-------- Source information --------

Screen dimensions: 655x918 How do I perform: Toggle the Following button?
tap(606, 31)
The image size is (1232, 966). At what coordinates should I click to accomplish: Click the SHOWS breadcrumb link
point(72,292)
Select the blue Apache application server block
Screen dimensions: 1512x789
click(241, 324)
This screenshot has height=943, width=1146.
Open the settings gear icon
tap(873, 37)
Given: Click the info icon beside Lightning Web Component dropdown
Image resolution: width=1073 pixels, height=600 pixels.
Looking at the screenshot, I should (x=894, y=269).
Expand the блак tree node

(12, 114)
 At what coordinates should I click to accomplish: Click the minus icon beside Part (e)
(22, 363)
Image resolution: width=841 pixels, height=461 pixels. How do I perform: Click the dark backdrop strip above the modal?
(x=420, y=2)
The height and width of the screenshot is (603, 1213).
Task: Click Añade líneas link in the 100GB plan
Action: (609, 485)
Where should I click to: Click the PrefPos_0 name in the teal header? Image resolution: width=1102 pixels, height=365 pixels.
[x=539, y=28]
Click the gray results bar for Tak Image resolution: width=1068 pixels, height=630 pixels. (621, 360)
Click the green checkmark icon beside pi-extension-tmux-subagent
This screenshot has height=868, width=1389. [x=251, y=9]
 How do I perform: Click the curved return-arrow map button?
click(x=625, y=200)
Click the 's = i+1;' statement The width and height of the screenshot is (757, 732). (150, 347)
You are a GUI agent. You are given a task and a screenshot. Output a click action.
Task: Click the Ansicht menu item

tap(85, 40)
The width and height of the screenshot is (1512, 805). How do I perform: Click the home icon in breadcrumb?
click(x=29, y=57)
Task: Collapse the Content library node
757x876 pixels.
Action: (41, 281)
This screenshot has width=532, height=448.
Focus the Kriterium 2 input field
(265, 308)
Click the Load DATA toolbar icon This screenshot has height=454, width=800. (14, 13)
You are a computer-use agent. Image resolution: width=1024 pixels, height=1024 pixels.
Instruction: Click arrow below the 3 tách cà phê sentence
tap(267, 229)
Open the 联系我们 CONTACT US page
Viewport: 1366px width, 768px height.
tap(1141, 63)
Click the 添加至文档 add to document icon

--------

**Exercise description:** Set down every entry once more, exactly as it was written above.

**Solution for this task:**
Screen dimensions: 655x918 How do I perform: Toggle the Following button?
tap(606, 31)
The image size is (1232, 966). At what coordinates should I click to accomplish: Click the SHOWS breadcrumb link
point(72,292)
Select the blue Apache application server block
Screen dimensions: 1512x789
click(241, 324)
This screenshot has height=943, width=1146.
Open the settings gear icon
tap(873, 37)
Given: Click the info icon beside Lightning Web Component dropdown
Image resolution: width=1073 pixels, height=600 pixels.
Looking at the screenshot, I should (x=894, y=269).
Expand the блак tree node

(12, 114)
 At what coordinates should I click to accomplish: Click the minus icon beside Part (e)
(22, 363)
Image resolution: width=841 pixels, height=461 pixels. How do I perform: Click the dark backdrop strip above the modal?
(x=420, y=2)
The height and width of the screenshot is (603, 1213).
Task: Click Añade líneas link in the 100GB plan
Action: (609, 485)
Where should I click to: Click the PrefPos_0 name in the teal header? Image resolution: width=1102 pixels, height=365 pixels.
[x=539, y=28]
Click the gray results bar for Tak Image resolution: width=1068 pixels, height=630 pixels. (621, 360)
Click the green checkmark icon beside pi-extension-tmux-subagent
This screenshot has height=868, width=1389. [x=251, y=9]
 How do I perform: Click the curved return-arrow map button?
click(x=625, y=200)
Click the 's = i+1;' statement The width and height of the screenshot is (757, 732). (150, 347)
You are a GUI agent. You are given a task and a screenshot. Output a click action.
Task: Click the Ansicht menu item

tap(85, 40)
The width and height of the screenshot is (1512, 805). How do I perform: Click the home icon in breadcrumb?
click(x=29, y=57)
Task: Collapse the Content library node
757x876 pixels.
Action: (41, 281)
This screenshot has width=532, height=448.
Focus the Kriterium 2 input field
(265, 308)
Click the Load DATA toolbar icon This screenshot has height=454, width=800. (14, 13)
You are a computer-use agent. Image resolution: width=1024 pixels, height=1024 pixels.
Instruction: Click arrow below the 3 tách cà phê sentence
tap(267, 229)
Open the 联系我们 CONTACT US page
Viewport: 1366px width, 768px height.
tap(1141, 63)
Click the 添加至文档 add to document icon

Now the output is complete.